What you need to do -> Here are the records. Write out exactly the lines between the one holding "Screen dimensions: 650x477" and the one holding "has width=1018, height=679.", inclusive.

- Opening Delimiter -

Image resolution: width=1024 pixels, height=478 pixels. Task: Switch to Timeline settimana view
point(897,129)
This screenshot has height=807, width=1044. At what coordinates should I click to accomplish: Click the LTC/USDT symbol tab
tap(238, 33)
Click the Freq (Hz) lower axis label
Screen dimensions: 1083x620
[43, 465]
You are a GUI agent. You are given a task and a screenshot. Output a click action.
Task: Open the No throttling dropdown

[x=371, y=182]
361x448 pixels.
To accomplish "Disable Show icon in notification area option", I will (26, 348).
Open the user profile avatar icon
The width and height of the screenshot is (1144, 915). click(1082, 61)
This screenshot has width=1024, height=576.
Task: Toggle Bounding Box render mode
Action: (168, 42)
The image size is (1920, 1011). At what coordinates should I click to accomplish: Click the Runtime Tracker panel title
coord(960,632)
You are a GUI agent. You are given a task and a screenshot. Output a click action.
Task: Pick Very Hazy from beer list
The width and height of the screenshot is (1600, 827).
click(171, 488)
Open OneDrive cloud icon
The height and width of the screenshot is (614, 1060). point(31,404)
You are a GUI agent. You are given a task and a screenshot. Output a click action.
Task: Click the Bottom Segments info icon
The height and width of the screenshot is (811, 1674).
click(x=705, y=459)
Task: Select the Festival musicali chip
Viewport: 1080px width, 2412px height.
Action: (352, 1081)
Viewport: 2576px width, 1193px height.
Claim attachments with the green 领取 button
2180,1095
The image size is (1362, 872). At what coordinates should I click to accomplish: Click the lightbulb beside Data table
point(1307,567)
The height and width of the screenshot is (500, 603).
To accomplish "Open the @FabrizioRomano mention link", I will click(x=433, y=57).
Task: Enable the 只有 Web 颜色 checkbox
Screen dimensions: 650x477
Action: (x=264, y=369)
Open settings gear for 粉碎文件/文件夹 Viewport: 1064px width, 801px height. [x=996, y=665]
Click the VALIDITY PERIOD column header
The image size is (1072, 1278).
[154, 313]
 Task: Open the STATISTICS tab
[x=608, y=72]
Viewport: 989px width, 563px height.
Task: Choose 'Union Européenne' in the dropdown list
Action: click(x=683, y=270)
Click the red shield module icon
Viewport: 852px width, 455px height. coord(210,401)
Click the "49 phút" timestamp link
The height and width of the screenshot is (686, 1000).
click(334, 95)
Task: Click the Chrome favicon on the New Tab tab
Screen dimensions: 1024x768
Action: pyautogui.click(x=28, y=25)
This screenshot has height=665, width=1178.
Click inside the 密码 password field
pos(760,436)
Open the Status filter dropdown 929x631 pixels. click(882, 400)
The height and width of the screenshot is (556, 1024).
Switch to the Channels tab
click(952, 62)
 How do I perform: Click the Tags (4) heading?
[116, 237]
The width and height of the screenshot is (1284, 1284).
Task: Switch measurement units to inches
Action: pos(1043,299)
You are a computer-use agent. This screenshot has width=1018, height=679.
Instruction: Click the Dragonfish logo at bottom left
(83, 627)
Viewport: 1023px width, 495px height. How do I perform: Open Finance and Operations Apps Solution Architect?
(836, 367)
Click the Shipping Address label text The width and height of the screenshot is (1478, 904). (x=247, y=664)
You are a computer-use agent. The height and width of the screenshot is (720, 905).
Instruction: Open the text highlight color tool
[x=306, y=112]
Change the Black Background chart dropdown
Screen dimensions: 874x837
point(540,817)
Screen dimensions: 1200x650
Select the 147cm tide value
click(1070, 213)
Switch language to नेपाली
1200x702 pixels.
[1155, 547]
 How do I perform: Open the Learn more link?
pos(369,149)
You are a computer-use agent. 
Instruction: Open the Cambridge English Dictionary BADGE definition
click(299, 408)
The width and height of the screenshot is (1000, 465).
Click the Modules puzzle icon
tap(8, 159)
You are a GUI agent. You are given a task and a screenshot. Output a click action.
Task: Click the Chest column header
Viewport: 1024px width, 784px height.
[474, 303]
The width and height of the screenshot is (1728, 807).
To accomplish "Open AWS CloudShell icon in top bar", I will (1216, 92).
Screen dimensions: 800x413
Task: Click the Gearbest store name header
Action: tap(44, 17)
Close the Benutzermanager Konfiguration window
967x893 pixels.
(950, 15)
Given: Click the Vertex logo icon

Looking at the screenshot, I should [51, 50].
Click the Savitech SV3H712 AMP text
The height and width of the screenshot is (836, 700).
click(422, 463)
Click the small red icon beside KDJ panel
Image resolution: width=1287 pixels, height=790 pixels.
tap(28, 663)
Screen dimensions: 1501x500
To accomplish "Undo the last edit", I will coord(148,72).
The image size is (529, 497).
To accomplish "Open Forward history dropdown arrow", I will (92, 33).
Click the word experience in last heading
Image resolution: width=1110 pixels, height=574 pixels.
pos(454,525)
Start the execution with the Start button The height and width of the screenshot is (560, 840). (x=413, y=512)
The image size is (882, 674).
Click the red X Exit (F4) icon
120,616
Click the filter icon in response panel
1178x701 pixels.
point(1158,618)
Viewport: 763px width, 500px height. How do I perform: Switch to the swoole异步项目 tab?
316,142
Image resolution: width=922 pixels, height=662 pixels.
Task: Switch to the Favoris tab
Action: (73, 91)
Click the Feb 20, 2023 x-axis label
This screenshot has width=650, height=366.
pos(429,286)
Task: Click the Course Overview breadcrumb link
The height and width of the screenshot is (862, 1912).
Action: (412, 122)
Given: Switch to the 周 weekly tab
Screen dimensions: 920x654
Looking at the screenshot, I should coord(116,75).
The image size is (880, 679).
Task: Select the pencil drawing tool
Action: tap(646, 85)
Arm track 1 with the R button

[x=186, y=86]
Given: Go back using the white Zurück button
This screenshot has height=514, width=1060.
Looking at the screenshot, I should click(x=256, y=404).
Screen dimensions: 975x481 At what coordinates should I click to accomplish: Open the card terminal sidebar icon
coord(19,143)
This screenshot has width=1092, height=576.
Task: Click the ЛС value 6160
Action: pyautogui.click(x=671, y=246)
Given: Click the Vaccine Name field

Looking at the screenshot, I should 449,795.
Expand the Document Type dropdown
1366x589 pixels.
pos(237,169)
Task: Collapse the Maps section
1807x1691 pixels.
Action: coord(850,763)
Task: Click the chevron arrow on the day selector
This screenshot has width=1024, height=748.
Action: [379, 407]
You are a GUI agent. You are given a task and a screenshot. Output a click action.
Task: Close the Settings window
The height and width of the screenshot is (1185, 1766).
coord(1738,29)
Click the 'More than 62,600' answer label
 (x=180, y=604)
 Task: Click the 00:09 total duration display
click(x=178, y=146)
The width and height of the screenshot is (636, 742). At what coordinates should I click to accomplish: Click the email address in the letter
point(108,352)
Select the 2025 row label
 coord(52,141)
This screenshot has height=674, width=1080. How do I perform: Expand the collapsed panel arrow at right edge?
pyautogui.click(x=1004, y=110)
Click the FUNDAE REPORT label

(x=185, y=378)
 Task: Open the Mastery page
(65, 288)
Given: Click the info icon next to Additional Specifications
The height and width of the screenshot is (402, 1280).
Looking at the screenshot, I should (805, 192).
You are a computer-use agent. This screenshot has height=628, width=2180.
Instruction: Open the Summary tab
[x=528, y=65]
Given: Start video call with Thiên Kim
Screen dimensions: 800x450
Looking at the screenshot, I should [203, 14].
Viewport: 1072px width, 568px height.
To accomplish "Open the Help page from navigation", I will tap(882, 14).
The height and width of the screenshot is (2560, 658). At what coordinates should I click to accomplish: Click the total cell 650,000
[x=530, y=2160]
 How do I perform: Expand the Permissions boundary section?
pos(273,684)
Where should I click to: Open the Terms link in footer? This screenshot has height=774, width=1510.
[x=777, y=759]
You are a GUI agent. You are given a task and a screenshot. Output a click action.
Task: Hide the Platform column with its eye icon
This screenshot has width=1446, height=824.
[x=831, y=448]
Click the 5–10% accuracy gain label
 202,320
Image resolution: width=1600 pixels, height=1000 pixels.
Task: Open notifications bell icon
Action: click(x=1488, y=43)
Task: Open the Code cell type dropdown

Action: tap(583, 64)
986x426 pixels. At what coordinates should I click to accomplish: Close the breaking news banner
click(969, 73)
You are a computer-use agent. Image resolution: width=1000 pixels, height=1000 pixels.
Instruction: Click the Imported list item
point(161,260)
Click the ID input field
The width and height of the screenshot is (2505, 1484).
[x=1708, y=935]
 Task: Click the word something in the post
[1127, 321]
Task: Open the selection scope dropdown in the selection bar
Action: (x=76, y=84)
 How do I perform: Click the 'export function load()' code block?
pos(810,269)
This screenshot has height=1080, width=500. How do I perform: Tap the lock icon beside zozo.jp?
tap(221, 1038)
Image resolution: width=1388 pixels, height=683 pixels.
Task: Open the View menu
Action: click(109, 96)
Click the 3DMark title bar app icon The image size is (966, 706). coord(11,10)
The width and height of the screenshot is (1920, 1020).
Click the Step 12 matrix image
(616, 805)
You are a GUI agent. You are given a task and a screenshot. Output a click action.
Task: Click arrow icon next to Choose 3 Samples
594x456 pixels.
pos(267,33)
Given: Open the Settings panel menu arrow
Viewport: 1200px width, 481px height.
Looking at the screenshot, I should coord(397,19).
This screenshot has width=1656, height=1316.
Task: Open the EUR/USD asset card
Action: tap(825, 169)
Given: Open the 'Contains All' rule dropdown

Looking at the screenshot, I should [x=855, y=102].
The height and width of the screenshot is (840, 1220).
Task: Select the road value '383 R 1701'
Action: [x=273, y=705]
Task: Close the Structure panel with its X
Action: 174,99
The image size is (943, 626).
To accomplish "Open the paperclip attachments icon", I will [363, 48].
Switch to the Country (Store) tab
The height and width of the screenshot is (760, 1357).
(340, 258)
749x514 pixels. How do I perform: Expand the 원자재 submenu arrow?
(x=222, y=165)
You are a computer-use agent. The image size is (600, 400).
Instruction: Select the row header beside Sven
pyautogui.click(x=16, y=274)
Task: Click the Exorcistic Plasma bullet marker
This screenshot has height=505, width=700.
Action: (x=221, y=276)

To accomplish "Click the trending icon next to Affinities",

- Closing Delimiter -

Completed task ->
Screen dimensions: 650x477
Action: (x=264, y=369)
Open settings gear for 粉碎文件/文件夹 Viewport: 1064px width, 801px height. [x=996, y=665]
Click the VALIDITY PERIOD column header
The image size is (1072, 1278).
[154, 313]
 Task: Open the STATISTICS tab
[x=608, y=72]
Viewport: 989px width, 563px height.
Task: Choose 'Union Européenne' in the dropdown list
Action: click(x=683, y=270)
Click the red shield module icon
Viewport: 852px width, 455px height. coord(210,401)
Click the "49 phút" timestamp link
The height and width of the screenshot is (686, 1000).
click(334, 95)
Task: Click the Chrome favicon on the New Tab tab
Screen dimensions: 1024x768
Action: pyautogui.click(x=28, y=25)
This screenshot has height=665, width=1178.
Click inside the 密码 password field
pos(760,436)
Open the Status filter dropdown 929x631 pixels. click(882, 400)
The height and width of the screenshot is (556, 1024).
Switch to the Channels tab
click(952, 62)
 How do I perform: Click the Tags (4) heading?
[116, 237]
The width and height of the screenshot is (1284, 1284).
Task: Switch measurement units to inches
Action: pos(1043,299)
You are a computer-use agent. This screenshot has width=1018, height=679.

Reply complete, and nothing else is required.